The Grouville Hoard consists of tens of thousands of late Iron Age and Roman coins dating from 50-60 BC. Its total value is estimated to be the fantastic $18.3 million (US), and part of the Grouville Hoard can be seen in La Hougue Bie Museum.
The Mojave Nugget
One of the most famous metal detector findings in California is the Mojave Nugget. This massive chunk of gold was discovered in 1977 by prospector Ty Paulsen in, just like the name suggests, the Mojave Desert. It weighs almost five kilograms (156 troy ounces) and is worth $200,000.
After its discovery, the Mojave Nugget was sold to Margie and Robert E. Petersen, who donated it to the Natural History Museum of Los Angeles County forc its collection of gold nuggets that now numbers 132.
Source: The Mojave Gold Nugget
The Stirling Torcs
David Booth’s idea was to start using a metal detector as an excuse to get some fresh air, but when he took it out for the first time in 2009 he discovered four incredible necklaces near Stirling, Scotland worth an estimated $1.3 million (US).
The necklaces were made between 300 and 100 BC in three different styles, Scottish, French and Mediterranean, suggesting that Scottish tribes were in contact with other Iron Age communities in Europe more than it was previously thought.
The Frome Hoard
The Frome Hoard is one of the most significant metal detectors finds in the United Kingdom ever, at least when it comes to Roman treasure. This huge collection of coins consists of 52,503 silver and bronze pieces and now belongs to the Museum of Somerset.
The hoard was discovered in 2010 by metal detecting amateur Dave Crisp near Frome in Somerset, England. The museum later purchased it from Mr. Crisp for the sum of $420,000 (US).
The Derrynaflan Hoard
The Derrynaflan Hoard is one of the most valuable archaeological finds ever discovered in Ireland. The collection consists of five liturgical vessels dating from the 9th century that are now exhibited in the National Museum of Ireland in Dublin.
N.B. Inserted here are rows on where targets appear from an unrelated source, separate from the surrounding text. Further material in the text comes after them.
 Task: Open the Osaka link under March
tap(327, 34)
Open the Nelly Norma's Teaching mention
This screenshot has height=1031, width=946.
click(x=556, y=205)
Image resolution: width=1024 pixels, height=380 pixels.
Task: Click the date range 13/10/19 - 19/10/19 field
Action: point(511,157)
The discovery was made in 1980 by the Webb family near Killenaule in County Tipperary, but as the father and son team of metal detector enthusiasts failed to have proper permission to dig, their finding was later confiscated by officials in exchange for $66,000 (US.
Hand of Faith
With a weight of over 27 kilograms (960 ounces), the Hand of Faith is the biggest gold nugget that has ever been found with a metal detector. This remarkable discovery took place near Kingower, a small town in Victoria, Australia, in 1980 and it seems that the record still stands.
The Hand of Faith was found by Kevin Hillier who sold it to the Golden Nugget casino in Las Vegas for $1.1 million (US). This impressiv nugget is now on display in the casino.